Había comprado el licor aquella tarde con un carné de identidad falso y había llevado la botella escondida en el forro de la chaqueta. Ahora, mientras los otros tres lo observaban, desenroscó el tapón y tomó un sorbo de aquella especie de néctar de miel.

– Hay que probarlo con un beso -dijo. Acercó la botella a los labios de Lux y agregó-: No te lo tragues. Después él tomo otro sorbo, acercó la boca a la de Lux y le dio un beso que sabía a melocotón. Lux se atragantó debido a la intensidad del placer. Se echó a reír y por la barbilla le bajó un reguero de schnapps que ella recogió con la mano en la que llevaba el anillo, pero en seguida los dos se pusieron solemnes y, juntando las caras, siguieron bebiendo y besándose. Durante una pausa, Lux dijo:

– Este mejunje es una verdadera delicia.

Trip pasó la botella a Joe Hill Conley, quien la acercó a la boca de Bonnie, pero ésta la rechazó.

– No, no quiero -dijo.

– ¡Vamos, sólo un poquito! -insistió Trip.

– ¡Anda, no te hagas la estrecha! -dijo Lux.

Lo único visible eran las rendijas de los ojos de Bonnie, que la luz plateada mostró llenos de lágrimas. Joe Hill Conley acercó la botella a la mancha oscura que ocultaba su boca. Los ojos húmedos de Bonnie se agrandaron y sus mejillas se hincharon.

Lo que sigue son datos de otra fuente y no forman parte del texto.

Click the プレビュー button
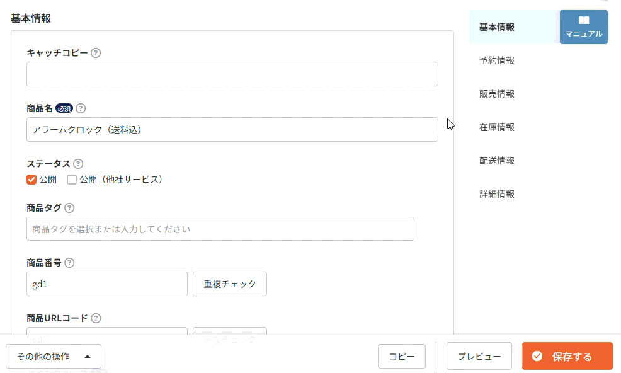pyautogui.click(x=479, y=356)
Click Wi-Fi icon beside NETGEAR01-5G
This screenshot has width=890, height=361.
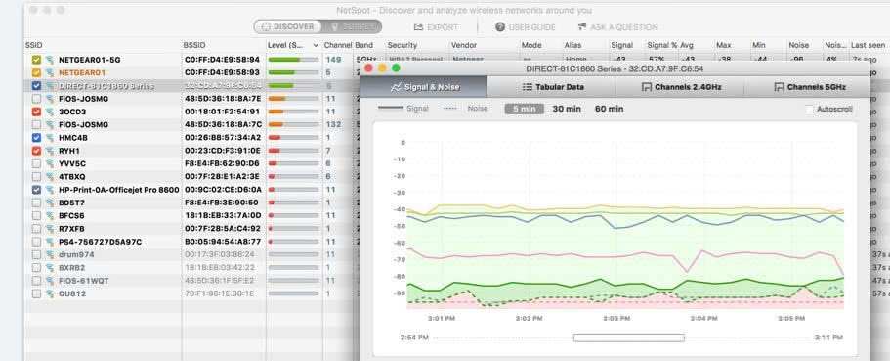tap(50, 60)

– No te lo tragues -le ordenó Lux.

Entonces Joe Hill Conley derramó el contenido de su boca en la de Bonnie. Dijo que ella había mantenido apretados los dientes durante el beso, haciéndolos rechinar. El schnapps de melocotón fue pasando de una a otra boca hasta que por fin ella acabó tragándoselo y ya se quedó tranquila. Bastantes años después, Joe Hill Conley alardeaba de saber detectar el estado emocional de una mujer por el sabor de su boca, e insistía en afirmar que había adquirido ese don aquella noche estando con Bonnie debajo de las gradas. Dijo que a través del beso podía sentir toda su persona, como si se le escapara el alma a través de los labios, tal como creía la gente del Renacimiento. Lo que cató primero fue la grasa del lápiz de labios Chap Stick, a continuación el triste sabor a coles de Bruselas de su última comida y después ya vino aquel sabor a polvo de muchas tardes perdidas y de la sal de los conductos lacrimales. El schnapps de melocotón iba desvaneciéndose al diferenciar los jugos de sus órganos internos, todos con la leve acidez del infortunio. A veces sus labios se volvían extrañamente fríos y, al mirarla, se dio cuenta de que besaba con ojos asustados y enormemente abiertos. Después el schnapps volvió a circular de mano en mano, de boca en boca. Preguntamos a los chicos si habían hablado de cosas íntimas con ellas o si les habían hecho alguna pregunta sobre Cecilia, pero dijeron que no.

– No quería estropear un momento tan bueno como aquél -dijo Trip Fontaine.